Unfortunately, the Dizzy-Sicks, as I call it, is not brought on only by whirling around. As my allergy-proneness increased as I grew older, I learned that sinus pressure also disturbed my equilibrium. Sometimes all it takes is a turn of my head and a wave of dizziness, with the resulting nausea overwhelms me. Sitting still and not moving my head much is the treatment, which is sometimes very inconvenient.

Now, lest you think I am just complaining, there is a connection between the two things in the title of this blog. (In church Sunday the sermon was from the second chapter of Philippians, where Paul teaches not to be a complainer. So...I'm just reporting, not complaining!)

Yesterday I decided to give myself a perm. I hate the process, but my hair was driving me nuts and I thought that giving it some curl would make it easier to manage when we go vacationing to Yellowstone Park next week. I lined up my granddaughter to help when it came to the application of the waving solution step.

However, I had forgotten to take my allergy medicine the night before. My sinuses were doing their thing. And the turning of my head this way and that way to get the various solutions applied, and the bending over the sink turning my head this way and that way for the rinsing steps, was just too much. The Dizzy-Sicks attacked. And I could not go sit down and hold still--the process was not finished and it would be disastrous to stop until all was finished! So I was feeling extremely sick, but we got it done.

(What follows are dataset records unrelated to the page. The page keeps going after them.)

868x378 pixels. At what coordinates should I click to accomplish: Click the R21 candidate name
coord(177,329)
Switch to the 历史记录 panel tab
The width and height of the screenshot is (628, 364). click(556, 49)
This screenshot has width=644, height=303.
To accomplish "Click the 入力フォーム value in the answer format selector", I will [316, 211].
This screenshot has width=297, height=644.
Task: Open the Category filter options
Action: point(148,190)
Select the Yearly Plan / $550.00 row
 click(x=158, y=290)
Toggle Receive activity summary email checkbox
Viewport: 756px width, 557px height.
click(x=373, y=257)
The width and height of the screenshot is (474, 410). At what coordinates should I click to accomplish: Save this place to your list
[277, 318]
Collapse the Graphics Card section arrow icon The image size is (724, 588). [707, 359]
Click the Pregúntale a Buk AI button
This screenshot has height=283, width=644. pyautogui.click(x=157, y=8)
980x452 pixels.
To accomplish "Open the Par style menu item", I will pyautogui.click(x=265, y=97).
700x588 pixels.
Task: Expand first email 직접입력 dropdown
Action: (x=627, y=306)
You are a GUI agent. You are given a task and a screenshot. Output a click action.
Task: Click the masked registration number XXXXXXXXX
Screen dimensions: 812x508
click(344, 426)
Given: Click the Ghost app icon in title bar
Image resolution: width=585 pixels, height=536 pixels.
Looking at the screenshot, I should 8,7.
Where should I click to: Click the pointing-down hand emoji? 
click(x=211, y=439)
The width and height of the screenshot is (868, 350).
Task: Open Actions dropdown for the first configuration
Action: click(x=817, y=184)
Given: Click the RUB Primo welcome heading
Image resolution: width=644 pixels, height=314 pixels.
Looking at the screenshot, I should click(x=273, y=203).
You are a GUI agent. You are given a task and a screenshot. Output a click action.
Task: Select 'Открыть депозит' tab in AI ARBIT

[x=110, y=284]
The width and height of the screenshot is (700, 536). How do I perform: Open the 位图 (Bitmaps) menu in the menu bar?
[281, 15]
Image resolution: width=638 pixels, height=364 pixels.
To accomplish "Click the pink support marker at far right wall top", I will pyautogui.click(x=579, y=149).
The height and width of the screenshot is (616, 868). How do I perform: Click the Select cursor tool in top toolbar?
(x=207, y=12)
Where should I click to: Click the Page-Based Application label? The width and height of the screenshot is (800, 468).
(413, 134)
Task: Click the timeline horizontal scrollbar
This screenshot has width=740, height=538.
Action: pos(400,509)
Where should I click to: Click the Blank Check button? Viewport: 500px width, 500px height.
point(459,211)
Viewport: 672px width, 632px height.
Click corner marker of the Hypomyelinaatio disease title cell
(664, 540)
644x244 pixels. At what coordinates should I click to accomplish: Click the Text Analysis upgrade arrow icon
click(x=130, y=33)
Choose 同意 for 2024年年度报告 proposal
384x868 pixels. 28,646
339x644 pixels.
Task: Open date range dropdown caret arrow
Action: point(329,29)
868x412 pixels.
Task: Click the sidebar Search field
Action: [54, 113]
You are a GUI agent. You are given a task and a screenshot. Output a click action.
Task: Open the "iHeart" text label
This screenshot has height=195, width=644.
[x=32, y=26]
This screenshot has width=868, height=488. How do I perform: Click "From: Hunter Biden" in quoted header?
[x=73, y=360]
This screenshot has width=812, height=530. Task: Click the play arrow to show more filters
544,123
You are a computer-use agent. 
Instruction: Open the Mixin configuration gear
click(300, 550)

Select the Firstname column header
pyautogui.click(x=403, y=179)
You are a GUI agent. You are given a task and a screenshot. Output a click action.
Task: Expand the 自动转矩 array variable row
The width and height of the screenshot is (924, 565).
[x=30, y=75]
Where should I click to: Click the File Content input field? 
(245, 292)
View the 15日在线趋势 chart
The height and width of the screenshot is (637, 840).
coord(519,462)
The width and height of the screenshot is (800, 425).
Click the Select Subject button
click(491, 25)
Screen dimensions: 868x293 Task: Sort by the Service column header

And I made a decision. A bit hastily perhaps. I may regret it later. But I threw away all my perm rods. I decided that if I ever have another perm I'll pay someone to do it, even if it hurts my thrifty soul to do so. (And even though the pros tend to way over cook my hair--the last perm I paid for absolutely fried my hair and took most of a year to get all grown out and cut off.) Again--not complaining, just commenting!
2011 The Yellowstone River above the Upper Falls

1 comment:

  1. With age I also lost my ability to tolerate spinning or even swinging on a swing. I'm not complaining, just reporting as well...well, maybe I am complaining just a bit, but I'm sorry about it.